START Records to use

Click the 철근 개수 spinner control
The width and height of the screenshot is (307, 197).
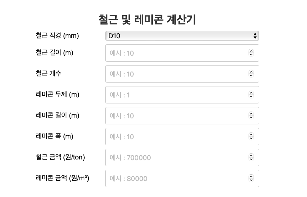pyautogui.click(x=251, y=74)
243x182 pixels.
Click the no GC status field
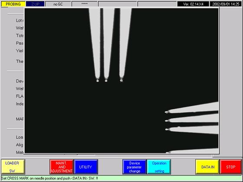pyautogui.click(x=58, y=4)
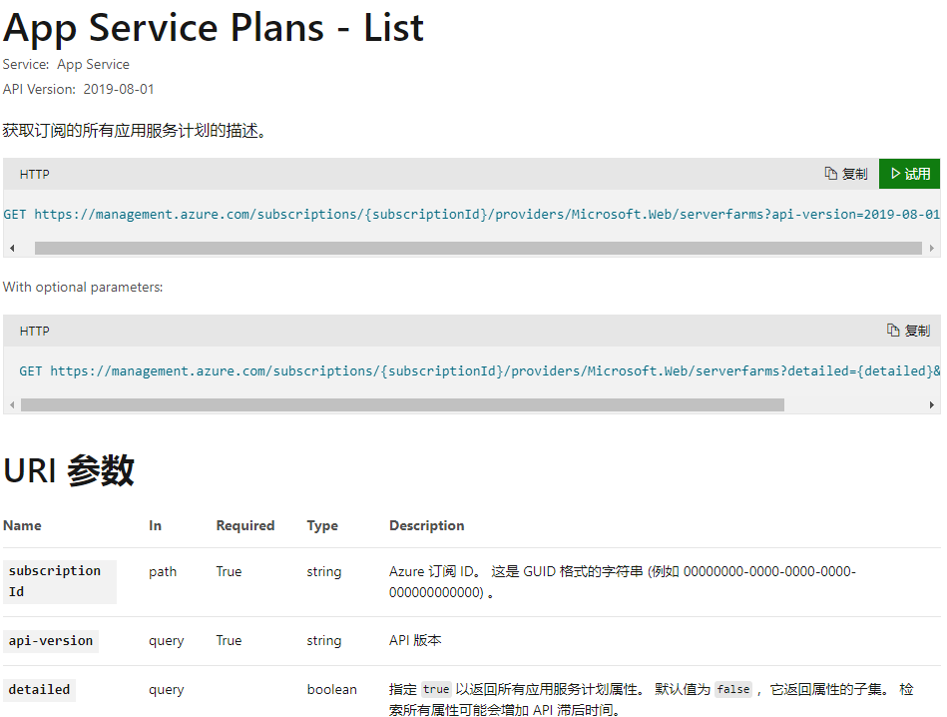Copy the optional parameters HTTP request
This screenshot has width=947, height=717.
click(x=908, y=331)
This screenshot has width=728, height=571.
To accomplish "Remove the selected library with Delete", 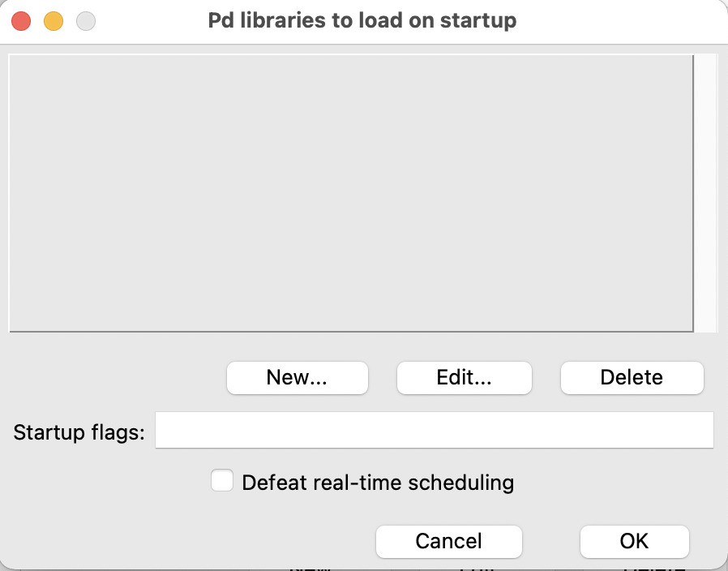I will (x=632, y=378).
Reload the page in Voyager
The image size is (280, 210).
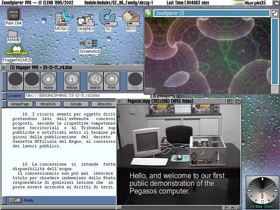coord(72,81)
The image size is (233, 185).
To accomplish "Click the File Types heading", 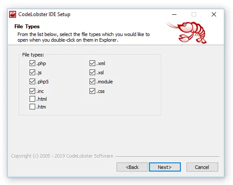I will [27, 26].
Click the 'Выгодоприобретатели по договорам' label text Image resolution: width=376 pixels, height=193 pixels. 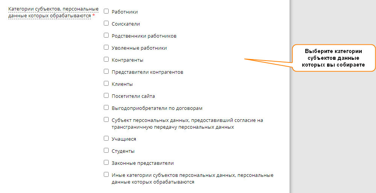tap(157, 108)
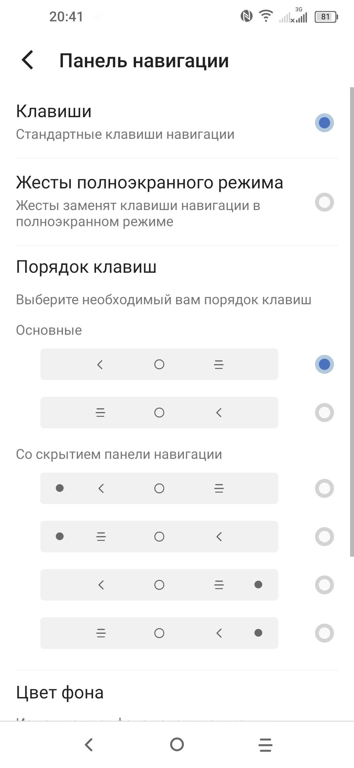
Task: Choose back-home-menu layout with dot right
Action: pyautogui.click(x=324, y=585)
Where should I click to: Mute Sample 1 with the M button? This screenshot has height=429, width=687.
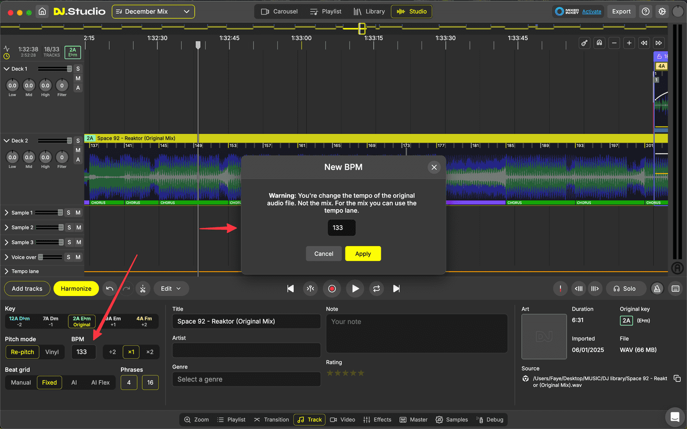click(78, 213)
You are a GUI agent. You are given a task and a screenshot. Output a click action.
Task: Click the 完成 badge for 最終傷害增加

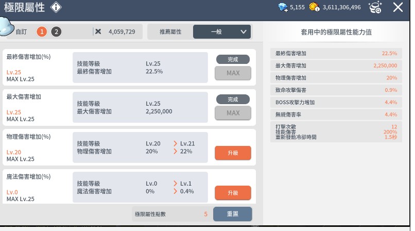tap(233, 59)
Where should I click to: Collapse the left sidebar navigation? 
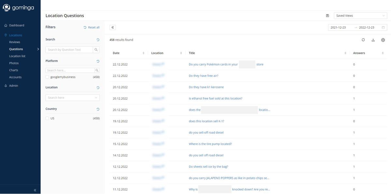35,190

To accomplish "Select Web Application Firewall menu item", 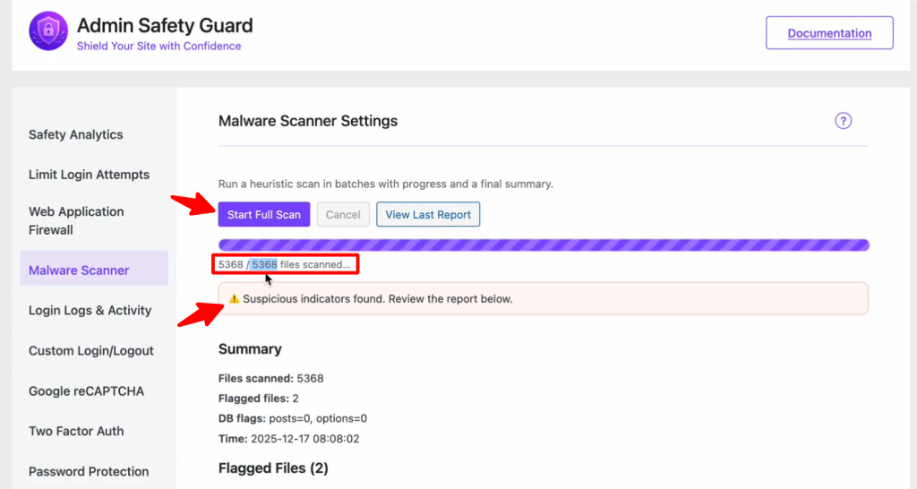I will click(76, 220).
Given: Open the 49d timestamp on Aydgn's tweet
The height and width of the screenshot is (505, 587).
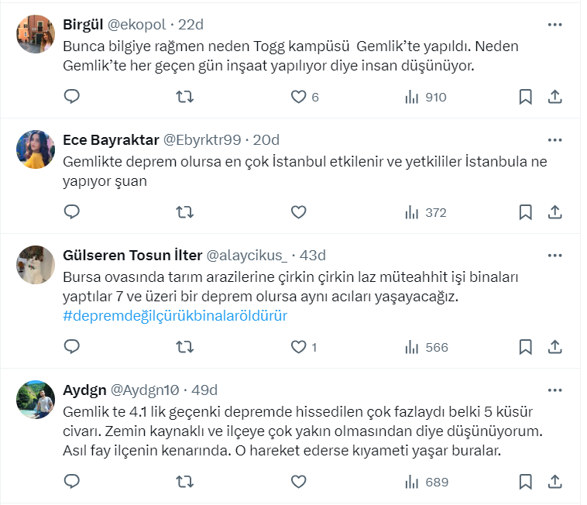Looking at the screenshot, I should tap(204, 390).
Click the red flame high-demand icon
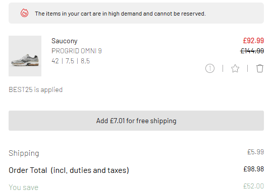This screenshot has height=195, width=273. click(x=24, y=13)
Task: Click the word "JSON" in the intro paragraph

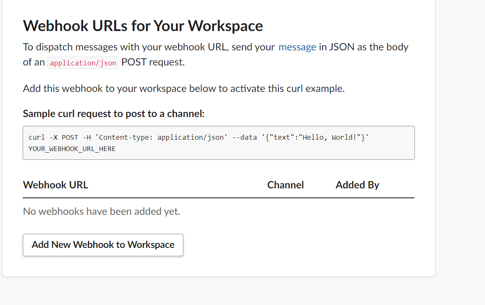Action: point(342,47)
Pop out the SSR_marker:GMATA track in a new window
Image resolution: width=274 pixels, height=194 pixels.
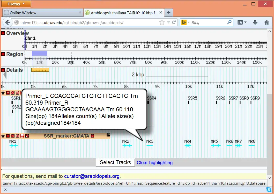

END Records to use

**Work to complete:**
Copy the line showing "The height and" exactly, along with each line after it through the end of the material above. Pictures stay out.

**Output of the exercise:**
The height and width of the screenshot is (505, 587).
Looking at the screenshot, I should tap(204, 390).
Click the red flame high-demand icon
This screenshot has height=195, width=273. click(x=24, y=13)
Task: Click the word "JSON" in the intro paragraph

Action: point(342,47)
Pop out the SSR_marker:GMATA track in a new window
Image resolution: width=274 pixels, height=194 pixels.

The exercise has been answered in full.